§ **Page extract**:

-- BEGIN --

I did not expect to see the older "baby pigeons" help care for their mom and dad's new hatchlings. I wonder if that is normal? Learning so much about pigeon behavior! New hatchlings a week old now and doing well. If Pretty Girl and her kinda absent mate Darth, manage to hatch out the new set of eggs she is now sitting on we will need to find good home for some of these birds LOL. Thank you all for your help, without it I'm sure I wouldn't have got my spouse's birds through the winter doing so well..


----------



## 6newpigeons (Feb 29, 2020)

Overdue update. More pigeons they keep hatching more chicks so up to 12 in the cool no. I learned if one moves birds to summer pen when chicks are a week or so hatched their otherwise devoted parents will indeed abandon chicks so 2 dead chicks. 4 more eggs from the 2 mated pairs. Tried fake eggs, they roll them out of nest box and lay eggs. Ah well, will try to find homes for extra birds.


----------



## Marina B (May 5, 2011)

Do you warm up the fake eggs before switching them with the real ones? Try this next time, I don't have problems with my pigeons kicking out the fake eggs. I warm the fake eggs inside my bra for half an hour. Nice and warm.


----------



## Lokie (Feb 22, 2019)

I also warm the fake eggs up before replacing them and my pigeons have never kicked them out of the nest


----------



## Colombina (Jan 22, 2017)

Sorry for the dead babies...

If possible I remove the eggs when both parents are outside the nest (you know, when the parents take turns or mum goes out for a moment for any reason, etc). In any case, it's important to remove them "with discretion" (maybe in the dim light, etc). Some birds are more "sensitive" than others and abandon their eggs if they "suspect" something...


----------

-- END --

§ **Short task 1**:
Summarize the pigeon forum thread in two sentences.
The records bear no relation to the pigeon forum thread.

§ **Records for the task**:
-- BEGIN --

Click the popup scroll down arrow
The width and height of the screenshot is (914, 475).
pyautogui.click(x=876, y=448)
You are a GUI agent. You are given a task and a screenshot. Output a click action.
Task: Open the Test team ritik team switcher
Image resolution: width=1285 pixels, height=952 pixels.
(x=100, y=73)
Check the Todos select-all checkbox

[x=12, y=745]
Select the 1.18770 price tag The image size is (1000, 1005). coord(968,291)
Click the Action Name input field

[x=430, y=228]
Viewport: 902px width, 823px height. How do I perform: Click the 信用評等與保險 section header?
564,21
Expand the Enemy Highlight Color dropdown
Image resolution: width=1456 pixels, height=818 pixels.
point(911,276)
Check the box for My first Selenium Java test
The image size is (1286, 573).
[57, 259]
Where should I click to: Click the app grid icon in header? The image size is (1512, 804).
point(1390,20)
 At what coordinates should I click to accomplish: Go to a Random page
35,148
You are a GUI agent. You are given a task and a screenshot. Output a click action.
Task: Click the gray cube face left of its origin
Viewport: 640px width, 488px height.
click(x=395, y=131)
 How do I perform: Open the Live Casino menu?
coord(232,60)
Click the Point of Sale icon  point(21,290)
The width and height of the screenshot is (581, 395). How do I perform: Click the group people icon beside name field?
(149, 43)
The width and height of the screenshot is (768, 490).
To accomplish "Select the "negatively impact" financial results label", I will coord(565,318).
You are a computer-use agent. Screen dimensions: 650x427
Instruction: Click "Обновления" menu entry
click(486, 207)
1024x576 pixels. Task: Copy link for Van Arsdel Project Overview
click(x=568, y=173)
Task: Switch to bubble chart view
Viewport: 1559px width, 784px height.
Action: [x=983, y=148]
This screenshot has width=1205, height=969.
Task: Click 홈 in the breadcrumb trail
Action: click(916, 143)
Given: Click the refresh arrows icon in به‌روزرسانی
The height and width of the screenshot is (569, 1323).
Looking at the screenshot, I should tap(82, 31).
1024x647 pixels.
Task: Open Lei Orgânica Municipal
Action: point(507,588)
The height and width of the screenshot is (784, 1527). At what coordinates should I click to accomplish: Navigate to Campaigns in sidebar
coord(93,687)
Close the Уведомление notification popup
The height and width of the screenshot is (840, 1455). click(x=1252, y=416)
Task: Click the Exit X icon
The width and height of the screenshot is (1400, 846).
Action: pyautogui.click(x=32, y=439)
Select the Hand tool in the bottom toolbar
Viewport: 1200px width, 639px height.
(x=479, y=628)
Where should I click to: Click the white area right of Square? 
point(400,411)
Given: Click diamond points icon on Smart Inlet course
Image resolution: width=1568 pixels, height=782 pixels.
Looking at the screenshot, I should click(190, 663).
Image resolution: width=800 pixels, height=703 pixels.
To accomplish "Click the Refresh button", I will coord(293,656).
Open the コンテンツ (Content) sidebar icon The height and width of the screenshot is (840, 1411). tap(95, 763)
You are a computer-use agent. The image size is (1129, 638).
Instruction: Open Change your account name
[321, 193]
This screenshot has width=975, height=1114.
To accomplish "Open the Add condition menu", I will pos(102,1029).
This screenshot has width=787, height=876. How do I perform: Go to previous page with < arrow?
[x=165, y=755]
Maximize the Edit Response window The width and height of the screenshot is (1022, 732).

-- END --

§ **Short task 2**:
Extract every line of the records that contains the string "should".

§ **Expected answer 1**:
One poster reports that older young pigeons helped care for new hatchlings, that moving the birds to a summer pen when the chicks were about a week old led the parents to abandon them and left two chicks dead, and that the pigeons rolled fake eggs out of the nest box. Other posters advise warming fake eggs before swapping them in and removing eggs discreetly when both parents are away from the nest.

§ **Expected answer 2**:
Where should I click to: Click the app grid icon in header? The image size is (1512, 804).
 At what coordinates should I click to accomplish: Go to a Random page
Looking at the screenshot, I should tap(82, 31).
The height and width of the screenshot is (784, 1527). At what coordinates should I click to accomplish: Navigate to Campaigns in sidebar
Where should I click to: Click the white area right of Square? 
Looking at the screenshot, I should click(190, 663).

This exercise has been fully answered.